お互いがお互いを想いつつ、心拍数が上がりすぎると危険なため告白できなかったり距離を詰め切れなかったり……と、アイデアやシチュエーションを最大限に活かし、そしてラストには意外なオチが待っているのが良かったです。
二人には今後とも末永くイチャイチャしてほしいですね。
感想
お次は短編百合小説。今日はもう終わりって言ったのに、短編ならイケるやろと思って手を出したのが運の尽き。非常にレビューが悩ましいです。
比喩ではなく『本当に心臓がガラスでできている』少女の翡翠と、幼馴染である琥珀の関係性や恋愛を描いた、短めの百合ストーリーです。
心臓がガラスでできているため激しい運動などできるはずなく、そして心拍数が上がらないよう精神的にもドキドキすることが憚られる思春期の少女・翡翠。そんな彼女に想いを寄せる琥珀との、互いに甘くじれったい心情や関係性が見事に描かれています。
個人的に百合ジャンルも好きなので、面白いアイデアに感心しつつ、サックリと読み終えることができました。
ちなみに百合カプだとレイマリめーさくてるもこスレミオちさたき純愛なかよし川エデレスとかが好きです。なに言ってるか分からない人は分からないままで良いです。
ただ依頼時のリクエストにあった「どうすれば編集者の目を惹くことができるか」という質問には、非常に答えにくいです。

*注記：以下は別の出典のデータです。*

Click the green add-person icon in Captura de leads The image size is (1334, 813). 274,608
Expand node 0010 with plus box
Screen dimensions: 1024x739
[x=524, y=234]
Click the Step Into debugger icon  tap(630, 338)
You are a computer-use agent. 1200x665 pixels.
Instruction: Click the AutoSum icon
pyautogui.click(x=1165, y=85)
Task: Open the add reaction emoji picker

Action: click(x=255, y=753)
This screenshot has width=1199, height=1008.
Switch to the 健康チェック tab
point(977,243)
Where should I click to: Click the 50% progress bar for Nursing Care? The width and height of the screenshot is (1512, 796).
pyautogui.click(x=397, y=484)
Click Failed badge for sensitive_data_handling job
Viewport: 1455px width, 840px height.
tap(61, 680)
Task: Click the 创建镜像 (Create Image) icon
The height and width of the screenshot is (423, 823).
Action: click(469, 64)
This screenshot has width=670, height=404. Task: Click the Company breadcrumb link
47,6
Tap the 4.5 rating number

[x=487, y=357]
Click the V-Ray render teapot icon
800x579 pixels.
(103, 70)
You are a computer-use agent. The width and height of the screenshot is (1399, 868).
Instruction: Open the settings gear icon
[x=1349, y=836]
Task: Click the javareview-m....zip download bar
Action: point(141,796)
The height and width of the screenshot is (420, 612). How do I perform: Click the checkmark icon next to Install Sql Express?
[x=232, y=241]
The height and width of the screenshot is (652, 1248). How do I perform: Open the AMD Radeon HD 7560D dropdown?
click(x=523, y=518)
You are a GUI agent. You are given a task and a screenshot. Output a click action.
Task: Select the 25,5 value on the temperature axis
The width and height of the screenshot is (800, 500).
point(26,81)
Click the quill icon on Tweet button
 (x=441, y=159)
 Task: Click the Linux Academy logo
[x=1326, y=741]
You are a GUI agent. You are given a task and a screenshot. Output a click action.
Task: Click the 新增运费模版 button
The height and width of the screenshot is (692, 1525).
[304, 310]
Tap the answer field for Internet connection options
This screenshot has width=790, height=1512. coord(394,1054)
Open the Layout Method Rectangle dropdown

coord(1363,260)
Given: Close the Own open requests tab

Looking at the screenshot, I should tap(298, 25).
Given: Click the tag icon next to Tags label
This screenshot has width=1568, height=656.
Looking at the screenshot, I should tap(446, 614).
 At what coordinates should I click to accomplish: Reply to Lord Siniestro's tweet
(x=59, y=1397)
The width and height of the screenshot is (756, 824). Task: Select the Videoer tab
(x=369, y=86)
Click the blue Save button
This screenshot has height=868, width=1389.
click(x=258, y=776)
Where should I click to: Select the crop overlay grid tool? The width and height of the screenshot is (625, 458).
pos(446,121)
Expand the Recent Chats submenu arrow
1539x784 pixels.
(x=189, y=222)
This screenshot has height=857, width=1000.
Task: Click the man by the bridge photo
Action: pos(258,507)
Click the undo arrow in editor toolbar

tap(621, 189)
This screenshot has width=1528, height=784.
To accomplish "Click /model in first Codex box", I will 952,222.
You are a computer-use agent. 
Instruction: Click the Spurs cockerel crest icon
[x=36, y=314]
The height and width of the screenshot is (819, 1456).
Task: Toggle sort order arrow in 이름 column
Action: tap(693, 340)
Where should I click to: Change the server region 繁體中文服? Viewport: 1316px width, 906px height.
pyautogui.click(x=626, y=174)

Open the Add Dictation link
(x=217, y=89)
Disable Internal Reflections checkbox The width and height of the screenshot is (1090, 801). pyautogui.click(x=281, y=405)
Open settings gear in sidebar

そもそもそんなん僕だって知りたい(正直者)。
個人的な推測を言うとするなら、編集者や出版社が数多あるWeb小説の中で『何か』に注目するのであれば、それは恐らく『ニーズがあるか』『独創性があるか』の大きく二つに分けられると思います。もちろん他にも色々あるでしょうけどね。
ニーズがあるというのは「多くの読者を獲得しているか」、そして「商品として出した時に利益をもたらすだけのポテンシャルがあるか」という点だと思います。
ただ短編小説においては、あまり関係ない部分なので今回は除外します。
そして『独創性』という部分では、今までに全くなかったワケじゃないけど、その作者ならではの発想や面白さ、目新しさを提示できているかどうか、というのが大事になってくるんじゃないかと思います。
今回の作品は「『ガラスの心臓』という言葉があるけど、じゃあ実際に心臓がガラスだったらどうする?」というアイデアが注目ポイントになります。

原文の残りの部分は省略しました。